The SanerNow Approach to Prevent Cyberattacks
SanerNow Continuous Vulnerability and Exposure Management solution could have saved Change Healthcare.
- See Everything: Manage vulnerabilities, exposures, and other security risks in a single unified dashboard. It offers a centralized console where you can access information about your IT, track progress and communicate with other teams effectively.
- Asset Exposure: Gain continuous visibility and control over your IT asset infrastructure. Have a comprehensive understanding of the enterprise IT infrastructure that also helps to collaborate and remediate vulnerabilities and exposures.
- Prioritization of Risks: SanerNow’s Risk Prioritization is the world’s first integrated, effective, and rapid risk prioritization based on CISA’s SSVC framework. The vulnerabilities can be prioritized into Act, Attend, Track and Track*. Prioritize vulnerabilities based on their potential impact on the organization’s operations and security.

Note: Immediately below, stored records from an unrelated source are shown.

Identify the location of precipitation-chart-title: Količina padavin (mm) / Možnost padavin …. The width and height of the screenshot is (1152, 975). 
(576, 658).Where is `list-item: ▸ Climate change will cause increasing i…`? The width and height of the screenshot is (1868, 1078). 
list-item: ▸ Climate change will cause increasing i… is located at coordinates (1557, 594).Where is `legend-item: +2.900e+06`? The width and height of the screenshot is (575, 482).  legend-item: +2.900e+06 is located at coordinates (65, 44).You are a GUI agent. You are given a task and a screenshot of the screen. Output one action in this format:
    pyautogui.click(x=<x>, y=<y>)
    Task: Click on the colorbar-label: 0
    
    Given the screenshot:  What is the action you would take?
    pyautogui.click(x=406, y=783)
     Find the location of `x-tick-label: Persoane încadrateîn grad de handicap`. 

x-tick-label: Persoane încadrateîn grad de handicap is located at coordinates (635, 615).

- Real time visibility: Access real-time visibility into the organization’s security posture and IT infrastructure. Access up-to-date information about the security vulnerabilities, asset inventory, patch status, and compliance posture, enabling you to make informed decisions together.
- Customizable Reports: Create customized reports tailored to your specific requirements. These reports provide insights into key metrics and KPIs, clearing the way for communication between you and your CISO.
- Integrated Patch Management: Collaborate on patching risks with integrated patch management solution. Both security and IT teams can collaborate and ensure the vulnerabilities are detected and patched immediately or schedule patches during off hours to ensure the company’s business is not disrupted.
- Meet Compliant Standards: Automate and streamline compliance management with SanerNow. Ensure the companies compliance standards are up to date by regulating their IT devices with HIPAA, PCI, ISO, NIST CSF, and STIG compliance benchmarks. Also, detect non-compliant systems by identifying faulty system configurations with a fast compliance scan.
Conclusion
The Change Healthcare cyberattack serves as a reminder that no industry is immune to the threats of the digital systems, especially one as critical as healthcare. The lessons learnt definitely helps prevent future incidents. However, SanerNow provides a proactive approach towards vulnerability remediation and helps businesses stay two steps ahead of groups like BlackCat. In the end, proactive cybersecurity isn’t just a precaution, it’s a necessity in today’s threat landscape.